Figure 15a shows the open-loop responses of the studied outlet temperature T3 to +1% step change in the shell-side flowrate (+0.47 kg/s) of the HE. Next, Figure 15b depicts the open-loop responses of the studied outlet temperature T3 to −1% step change in the tube-side flowrate (−0.73 kg/s) of the HE. In Figure 15c, simulated open-loop responses of the studied outlet temperature T3 are plotted for a step upset +1°C in the shell-side inlet temperature of the HE. Finally, the open-loop responses of the studied outlet temperature T3 to a step upset +1°C in the tube-side inlet temperature of the exchanger E3-18AB, are presented in Figure 15d.
Because of the fouling build-up on the exchangers’ heat transfer surfaces, the visible changes in the delay time td, time constant t1 and gain K0 values in the studied open-loop step responses, may impair the quality of PID control considerably. In order to prevent that from happening, it is also advisable to investigate the components of the tuning PID controller 3 (Kp, Ki, Kd) and to check the resulting transient responses.
PID controller for loop 3 (see Figure 3) was tuned according to the Ziegler-Nichols method [18]. The values of the parameters of the open-loop characteristics (shown in Figure 15a) for each of the selected operation periods and the resulting values of the tuning parameters for PID controller 3 are presented in Table 4.

3.4. Closed-loop Control Analysis

Using the dynamic HE model outlined in Section 2.3, the entire HENs together with control configurations were modelled employing Simulink software; the block diagram of the HEN model is presented in Figure 8 and Figure 9.
For case no. 1, the simulations of transient responses were carried out and their results shown in Figure 16a,b (for control loops 1 and 2) demonstrate that fouling build-up induces insignificant changes in CV rise time tr and settling time ts.
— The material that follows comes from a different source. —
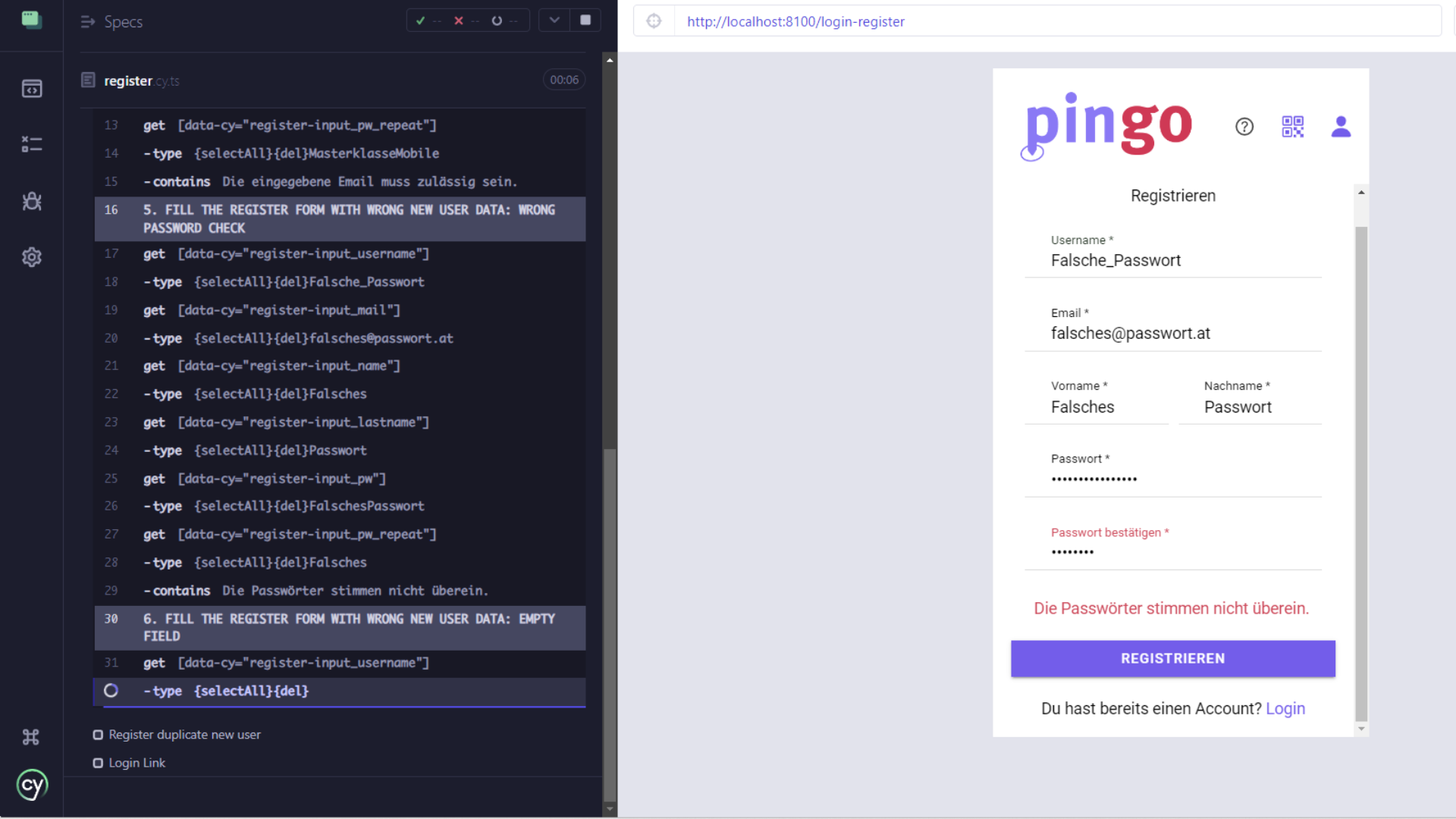Open the Specs list sidebar icon
The height and width of the screenshot is (819, 1456).
coord(31,89)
This can be seen as an indication that in the studied case, no adjustments of Kp and Ki values are needed and the indices of control quality would not be adversely affected by fouling of heat-exchanger surfaces—see Table 5.
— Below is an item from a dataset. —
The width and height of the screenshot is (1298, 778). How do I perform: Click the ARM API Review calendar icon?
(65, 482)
For case no. 2 (HEN with control loop 3), the closed-loop step responses under fouling conditions were simulated with three different sets of the PID parameters:
  • Assuming constant values of the base PID parameters obtained using Ziegler-Nichols method [18] for clean HEN—Figure 17a
  • With the adjusted PID parameters, for the consecutive periods of fouling build-up, in accordance with the data shown in Table 4Figure 17b
  • With the optimal PID parameters obtained using Signal Constraint toolbox in SIMULINK [21] under fouling conditions—Figure 17c
In case no. 2, control loop 3 comprises heat exchangers E3-18AB whose operation is affected by the interactions with the remaining exchangers in the studied HEN (see Figure 3). Qualitative evaluation of the obtained dynamic closed-loop characteristics (Figure 17a–c) can be complemented by the values of quality indices—Table 6.
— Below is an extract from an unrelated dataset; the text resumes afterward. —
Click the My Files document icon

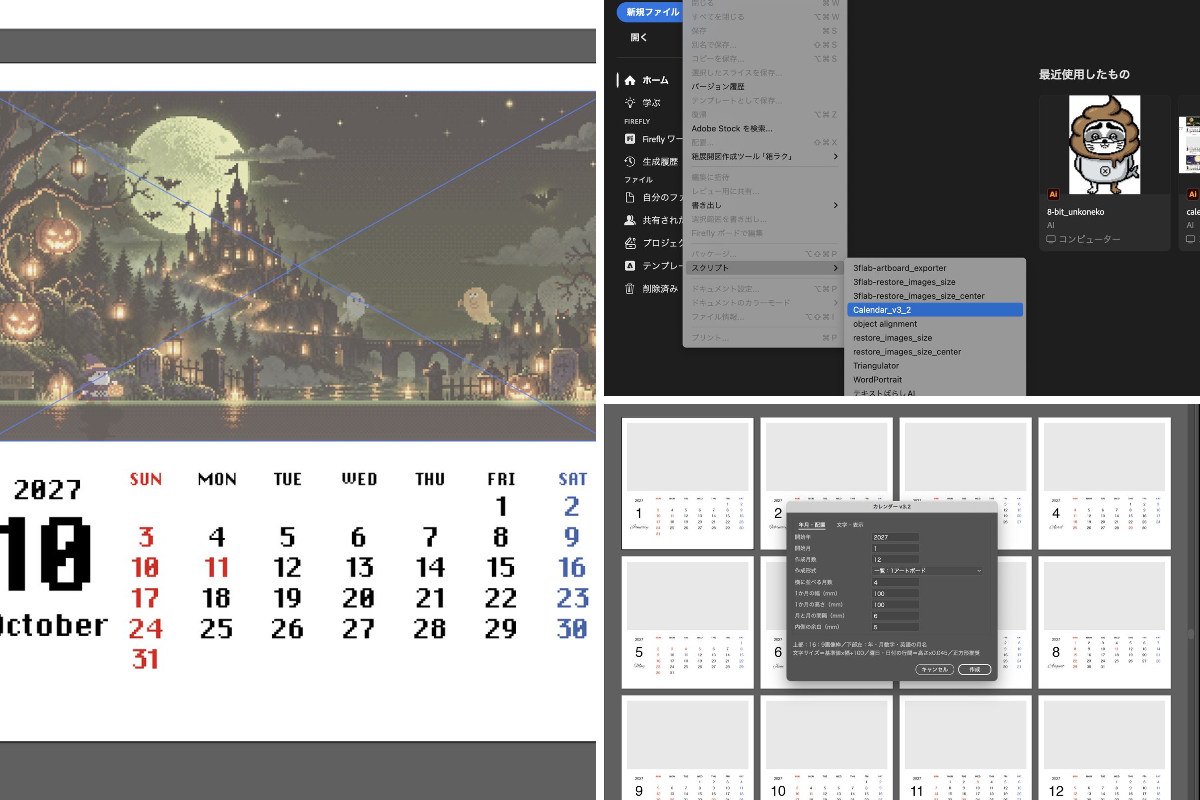pyautogui.click(x=629, y=198)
In this case, judging from the information presented in Figure 17 and Table 6, the effect of fouling that builds up during HEN operation is more pronounced than that observed in case no. 1. At unchanged PID-controller settings, settling time ts is increased from 124.6 s for the clean exchanger to 173.2 s for the exchanger fouled after 3 years of HEN operation. While some quality indices including peak time tp, delay time td and rise time tr, are changed, overshoot Mp remains nearly constant (Figure 17a). If adjustments of PID-controller settings were applied in reaction to a fouling build-up, then the resulting dynamic characteristics and control-quality indices would not deteriorate (Figure 17b and Table 6). Using the Ziegler-Nichols method [18] or the Signal Constraint toolbox in Simulink [21], optimal controller settings can be determined to eliminate excessively large values of overshoot Mp (Figure 17c). In this context, a more advanced approach recently introduced by Oravec [12] in cooperation with Trafczynski and Markowski can be mentioned. In their work, robust Model Predictive Control - MPC with integral action is used for optimizing the control performance when the operation of heat exchangers has been affected by fouling that induces changes of the exchangers’ parameters.

4. Discussion

Using Simulink software, a validated multi-cell dynamic model of a shell-and-tube HE was applied in simulating the operation of PID-controlled HEs (see Figure 8 and Figure 9). A control-theory based approach was proposed for the identification and evaluation of the influence of fouling on the dynamic behavior of the HEN and on the quality of its control (Figure 4). The dynamic model was applied to a case study on the HEs and HENs operated in the crude distillation unit under fouling conditions.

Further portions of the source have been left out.